Notice: operations such as adding and removing an item to the beginning of an array are slower. Why? Imagine you have an array:

const arr = [1, 2, 3, 4, 5];
arr.pop();
// Was: [1, 2, 3, 4, 5]
// Became: [1, 2, 3, 4, <will be deleted>]
// * "will be deleted" isn't shown

arr.shift();
// Was: [1, 2, 3, 4]
// Became: [<will be deleted>, 2, 3, 4]
// So in order to have [2, 3, 4] we should move the remaining items
// to the left. Thus, their positions change. It requires more
// than 1 operation

Boring? Take a look at this task. Imagine you have a list of words. You need to collect only those that start with "A".

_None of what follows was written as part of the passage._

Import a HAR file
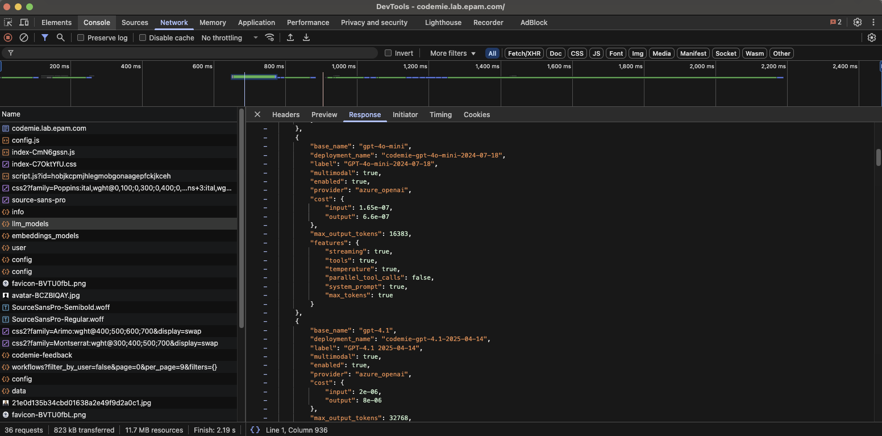This screenshot has width=882, height=436. pyautogui.click(x=290, y=38)
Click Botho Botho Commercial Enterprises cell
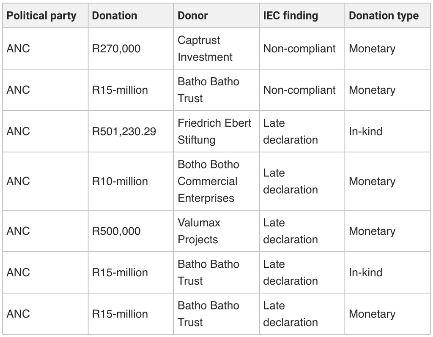 [217, 181]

const words = ["Alaska", "cat", "human", "Apple", "Josh", "Array"];

So we should read each item in the array. Meet Array.forEach, a method that consumes 1 argument - a callback function that does something with a current array element.

If you're not familiar yet with Javascript functions, take a look at this article.

words.forEach((currentWord) => {
	// do something with the word
});

Now we can read each word, but what we should do with them? The algorithm is next:

  • Determine whether a word starts with "A" letter.
  • If a word start with "A", add it to a new array of words we need.
  • If a word doesn't start with "A", don't do anything.
// Here we'll be adding the words we look for
const wordsStartingWithA = [];

words.forEach((currentWord) => {
	const doesWordStartWithA = currentWord[0] === "A";
    if (doesWordStartWithA) {
    	wordsStartingWithA.push(currentWord);
    }
});

Wait, currentWord is a string, can we handle it as an array by reading the first element? Yes! currentWord[0] === "A" statement returns a boolean, because we use the strict equality to compare values.

Can you write a program to do the same except finding words that end with "A"? Remember that strings also have length property.

Hint const doesWordEndWithA = currentWord[currentWord.length - 1] === "A";

There is another approach to such a task. Meet the filter method.

const wordsStartingWithA = words.filter((currentWord) => {
	const doesWordStartWithA = currentWord[0] === "A";
    if (doesWordStartWithA) {
    	return true;
    }
    
    return false;
});

It works like forEach with the difference that you should return true of false in the callback function. By returning true you tell you want to keep the current array element. By returning false you skip the element.

Another example:

const numbers = [1, 2, 3, 4, 5, 6];
const evenNumbers = numbers.filter((number) => number % 2 === 0); // [2, 4, 6]

filter returns a new array. The remainder(%) operator returns the remainder left over when one operand is divided by a second operand.

Tasks to practice

Try to code the following tasks, it'll help you in understanding the topic.

  1. You have an array of numbers. Make a new array that has only odd numbers. Use filter method.
  2. You have an array: ["a", "bb", "ccc", "dddd", "fffff", "abcdefe", "abc", "abbddccff", "x"]. Make a new array from it that contains strings, which length is greater than 4.
  3. You have an array: [1, 60, "string", {}, true, "55", 20, false, () => {}]. Make a new array from it that contains only strings. The typeof operator may help you.
  4. You have an array of arrays, e.g. [[], [1, 2], ["s", true, 5]]. Calculate a sum of length of each array. In this case, it is 5.